Bazı ilaçlara maruz kalma lupus benzeri hastalıklara yol açabilir veya SLE’yi şiddetlendirebilir. İlaçların indüklediği lupus eritematozus (LE) için standardize edilmiş diagnostik kriter olmamasına rağmen, bazı vakalarda farmakolojik ajana en az bir ay süreyle maruz kalma ve ilacı kestikten sonra hastalığın gerilediği görülmüştür. İlaçların indüklediği LE’da çoğunlukla artralji ve serozit gibi daha hafif semptomlar mevcuttur ve genellikle major organ tutulumu yoktur.
Tanı:
“American College of Rheumatology” tarafından SLE tanısı için ilk olarak 1982’de yayınlanan kılavuz, 1997 yılında yenilenmiştir. SLE için 11 tanı kategorisi belirlenmiştir. Bunlardan herhangi dördünün saptanması SLE tanısına götürmektedir.
SLE Tanı Kriterleri:
Yeni kılavuzda serolojik testlerin değerlendirmesi önem kazanmıştır. Serolojik biomarker olarak tanımlanan “anti-double -stranded DNA” (anti-dsDNA) SLE hastalarında %70 oranında pozitif bulunmaktadır. Normal popülasyonda veya diğer otoimmün hastalıklarda ise bu oran %0.5’dir. Antinükleer antikor (antinuclear antibody) pozitifliği SLE’de %99 iken normal popülasyonda da 1/40 sulandırmada %32 oranında saptanmaktadır. 1/160 sulandırmada ise bu oran %5’e düşmektedir.

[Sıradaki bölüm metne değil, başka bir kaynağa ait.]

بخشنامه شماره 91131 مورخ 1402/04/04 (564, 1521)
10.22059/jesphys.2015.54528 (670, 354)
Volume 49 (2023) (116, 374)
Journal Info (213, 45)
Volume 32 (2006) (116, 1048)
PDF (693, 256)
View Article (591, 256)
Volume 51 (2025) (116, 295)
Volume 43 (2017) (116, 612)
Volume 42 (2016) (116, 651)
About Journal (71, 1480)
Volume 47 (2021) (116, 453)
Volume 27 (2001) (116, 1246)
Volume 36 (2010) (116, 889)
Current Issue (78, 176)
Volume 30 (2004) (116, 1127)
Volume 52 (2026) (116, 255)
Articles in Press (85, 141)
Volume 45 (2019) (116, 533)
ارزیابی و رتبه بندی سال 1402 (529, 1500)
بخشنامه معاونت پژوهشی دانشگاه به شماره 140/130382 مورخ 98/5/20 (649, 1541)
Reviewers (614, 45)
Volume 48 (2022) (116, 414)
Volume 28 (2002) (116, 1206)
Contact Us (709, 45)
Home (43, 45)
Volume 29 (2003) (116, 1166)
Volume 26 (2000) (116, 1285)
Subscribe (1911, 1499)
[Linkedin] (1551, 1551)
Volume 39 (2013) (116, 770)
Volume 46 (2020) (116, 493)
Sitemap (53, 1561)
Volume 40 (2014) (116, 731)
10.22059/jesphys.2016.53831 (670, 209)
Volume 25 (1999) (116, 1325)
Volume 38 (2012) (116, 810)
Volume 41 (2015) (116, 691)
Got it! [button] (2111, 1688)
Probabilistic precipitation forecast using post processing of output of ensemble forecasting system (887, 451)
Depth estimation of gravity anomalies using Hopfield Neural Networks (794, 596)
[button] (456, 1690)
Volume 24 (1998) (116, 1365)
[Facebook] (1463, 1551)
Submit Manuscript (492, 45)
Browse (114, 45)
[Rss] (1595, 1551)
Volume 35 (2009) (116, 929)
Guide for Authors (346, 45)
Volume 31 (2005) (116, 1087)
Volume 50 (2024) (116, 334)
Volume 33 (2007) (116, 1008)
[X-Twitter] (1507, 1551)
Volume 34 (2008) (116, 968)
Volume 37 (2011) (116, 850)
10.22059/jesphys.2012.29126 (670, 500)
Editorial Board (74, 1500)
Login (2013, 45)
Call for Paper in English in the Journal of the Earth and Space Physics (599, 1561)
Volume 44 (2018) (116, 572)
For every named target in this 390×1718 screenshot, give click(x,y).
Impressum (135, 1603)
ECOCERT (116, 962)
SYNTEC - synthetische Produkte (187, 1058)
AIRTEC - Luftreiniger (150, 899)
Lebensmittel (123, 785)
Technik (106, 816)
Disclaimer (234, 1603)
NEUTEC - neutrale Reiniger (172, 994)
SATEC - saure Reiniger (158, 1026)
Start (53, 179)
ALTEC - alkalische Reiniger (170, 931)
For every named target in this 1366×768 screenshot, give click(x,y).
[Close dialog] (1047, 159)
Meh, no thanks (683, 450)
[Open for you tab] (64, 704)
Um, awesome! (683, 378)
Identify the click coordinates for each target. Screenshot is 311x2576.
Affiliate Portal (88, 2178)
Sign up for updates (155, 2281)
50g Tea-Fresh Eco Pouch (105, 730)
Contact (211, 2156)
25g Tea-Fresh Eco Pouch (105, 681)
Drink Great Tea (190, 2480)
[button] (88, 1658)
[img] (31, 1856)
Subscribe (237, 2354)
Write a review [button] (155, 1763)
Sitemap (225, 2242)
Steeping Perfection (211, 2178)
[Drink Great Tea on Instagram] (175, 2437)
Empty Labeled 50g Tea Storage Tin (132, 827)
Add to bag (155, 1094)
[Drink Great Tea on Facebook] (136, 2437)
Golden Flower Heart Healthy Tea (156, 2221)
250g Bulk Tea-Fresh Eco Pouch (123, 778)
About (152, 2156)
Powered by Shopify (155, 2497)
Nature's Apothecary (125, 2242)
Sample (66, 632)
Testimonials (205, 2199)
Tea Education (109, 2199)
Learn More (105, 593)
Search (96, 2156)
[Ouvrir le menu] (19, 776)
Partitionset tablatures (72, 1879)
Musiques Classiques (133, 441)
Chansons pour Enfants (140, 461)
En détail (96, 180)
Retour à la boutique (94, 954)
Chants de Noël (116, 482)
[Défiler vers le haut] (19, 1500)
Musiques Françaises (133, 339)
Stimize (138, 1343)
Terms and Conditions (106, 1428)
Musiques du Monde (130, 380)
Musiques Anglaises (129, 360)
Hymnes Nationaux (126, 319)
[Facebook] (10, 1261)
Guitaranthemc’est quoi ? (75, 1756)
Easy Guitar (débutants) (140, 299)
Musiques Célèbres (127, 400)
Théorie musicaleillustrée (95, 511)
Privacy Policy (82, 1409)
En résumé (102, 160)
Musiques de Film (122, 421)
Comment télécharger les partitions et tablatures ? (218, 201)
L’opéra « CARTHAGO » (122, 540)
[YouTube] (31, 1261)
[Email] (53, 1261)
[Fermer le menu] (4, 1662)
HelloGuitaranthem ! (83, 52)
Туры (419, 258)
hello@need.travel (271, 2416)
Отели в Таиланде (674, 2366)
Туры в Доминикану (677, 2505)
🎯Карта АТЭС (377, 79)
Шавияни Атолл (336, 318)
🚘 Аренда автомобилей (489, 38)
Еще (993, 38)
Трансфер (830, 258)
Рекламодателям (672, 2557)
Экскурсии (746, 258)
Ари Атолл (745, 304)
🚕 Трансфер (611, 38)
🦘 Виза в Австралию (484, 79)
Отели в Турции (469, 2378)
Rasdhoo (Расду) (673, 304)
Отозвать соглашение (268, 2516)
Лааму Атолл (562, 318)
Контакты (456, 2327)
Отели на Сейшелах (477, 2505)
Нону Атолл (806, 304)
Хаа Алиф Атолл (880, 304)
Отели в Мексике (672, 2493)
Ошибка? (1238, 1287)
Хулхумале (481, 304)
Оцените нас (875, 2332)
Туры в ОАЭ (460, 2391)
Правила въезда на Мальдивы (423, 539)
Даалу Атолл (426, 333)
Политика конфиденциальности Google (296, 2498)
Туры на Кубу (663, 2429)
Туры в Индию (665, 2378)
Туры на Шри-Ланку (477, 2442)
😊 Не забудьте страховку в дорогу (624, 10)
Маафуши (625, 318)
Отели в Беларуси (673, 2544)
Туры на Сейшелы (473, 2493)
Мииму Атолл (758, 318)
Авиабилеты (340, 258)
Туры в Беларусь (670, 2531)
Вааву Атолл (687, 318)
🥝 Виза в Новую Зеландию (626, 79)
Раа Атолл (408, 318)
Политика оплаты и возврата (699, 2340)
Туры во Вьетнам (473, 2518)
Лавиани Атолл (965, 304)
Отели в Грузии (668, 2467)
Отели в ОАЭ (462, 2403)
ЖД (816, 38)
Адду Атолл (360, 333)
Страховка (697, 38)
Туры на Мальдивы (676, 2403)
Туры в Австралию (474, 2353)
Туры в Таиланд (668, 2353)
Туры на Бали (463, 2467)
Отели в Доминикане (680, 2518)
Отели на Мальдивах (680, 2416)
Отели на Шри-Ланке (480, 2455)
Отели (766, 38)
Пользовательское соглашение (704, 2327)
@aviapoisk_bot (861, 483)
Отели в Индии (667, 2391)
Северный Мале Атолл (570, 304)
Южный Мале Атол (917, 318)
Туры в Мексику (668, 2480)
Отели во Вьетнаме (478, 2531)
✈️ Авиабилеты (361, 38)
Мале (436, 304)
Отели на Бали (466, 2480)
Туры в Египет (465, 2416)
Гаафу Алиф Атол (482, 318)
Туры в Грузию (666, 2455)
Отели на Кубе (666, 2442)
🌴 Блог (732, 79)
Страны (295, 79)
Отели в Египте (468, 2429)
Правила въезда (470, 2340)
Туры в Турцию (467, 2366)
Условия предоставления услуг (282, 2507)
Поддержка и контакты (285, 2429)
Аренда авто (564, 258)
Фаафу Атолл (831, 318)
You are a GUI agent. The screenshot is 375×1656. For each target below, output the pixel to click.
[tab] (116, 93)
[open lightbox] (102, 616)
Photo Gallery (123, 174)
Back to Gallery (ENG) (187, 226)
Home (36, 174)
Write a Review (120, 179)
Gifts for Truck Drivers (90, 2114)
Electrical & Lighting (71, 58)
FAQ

Tanı için belirlenen 11 kriter ise şöyle sıralanmaktadır:
Yüzde döküntü
Diskoid döküntüler
Fotosensitivite
Oral ülserler
Artrit: İki veya daha fazla eklemde nonerozif artrit
Serozit: Plörit veya perikardit
Böbrek hastalığı: Günde 0.5 gramdan daha fazla olabilen persistan proteinüri, eritrosit, hemoglobin, granüler, tübüler veya karışık tipte hücre silendirleri
Nörolojik tutulum: Konvülzyonlar veya psikoz
Hematolojik bozukluklar: Hemolitik anemi veya lökopeni (<4.000) veya lenfopeni (<1.500) veya trombositopeni (<100.000) )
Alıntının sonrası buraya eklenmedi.